Ahhh, my birthday morning! A 2 am discharge, pain, and four courses of antibiotics to enjoy. Welcome to the last year of my twenties. I wake up to red, raw skin. Heat radiates from every part of me. I look in the mirror, and Will Smith as Hitch in the pharmacy aisle looks back at me. I have had an allergic reaction to the antibiotics and am still in excruciating pain. I called Dr. Dad and cried.

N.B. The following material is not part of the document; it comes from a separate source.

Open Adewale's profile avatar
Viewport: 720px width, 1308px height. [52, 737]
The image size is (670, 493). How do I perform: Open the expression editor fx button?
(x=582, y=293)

At this point, I have had four diagnoses (all wrong), nearly had an unnecessary operation, and am no better than before. Now, please do not think I hate doctors. I don’t. I think they work incredibly hard, and most of them genuinely want the best for their patients. In my mind, my dad is the most incredible human on the planet. However, their incorrect diagnoses are due to a worldwide lack of knowledge of female health alongside less funding and fewer specialties focusing on how to manage these illnesses. While this may seem to be a female-only issue, it is problematic for men too. Many clinical trials and studies have been predominantly done on men, which remained the case until the 1970s. This has led to a higher understanding of the impacts of medicines on men and a lack of understanding in women. Furthermore, some illnesses are more highly attributed to women, which leaves men struggling and unable to access the help they need. This is especially prevalent in mental health issues, which are more commonly diagnosed in women, leading to men struggling without the correct access to the help they need. However, my main point of contention here is that clinical bias exists so heavily within the medical profession that women receive less extensive investigations and are far more likely to be diagnosed with psychological illnesses when they present with physical symptoms. So, how do we balance this out? We know that clinical bias exists, and there has been plenty of research into why it exists, but yet I am still four diagnoses in with no clarification as to what is actually wrong with me and no effective treatment. So, why are doctors prescribing medications without the correct information? Is it because they want to be able to say that they have treated me the best they can? Is it because they genuinely believe that these things are wrong with me? Or, most scarily, is it because they do not believe me and think that these are, in fact, psychological problems?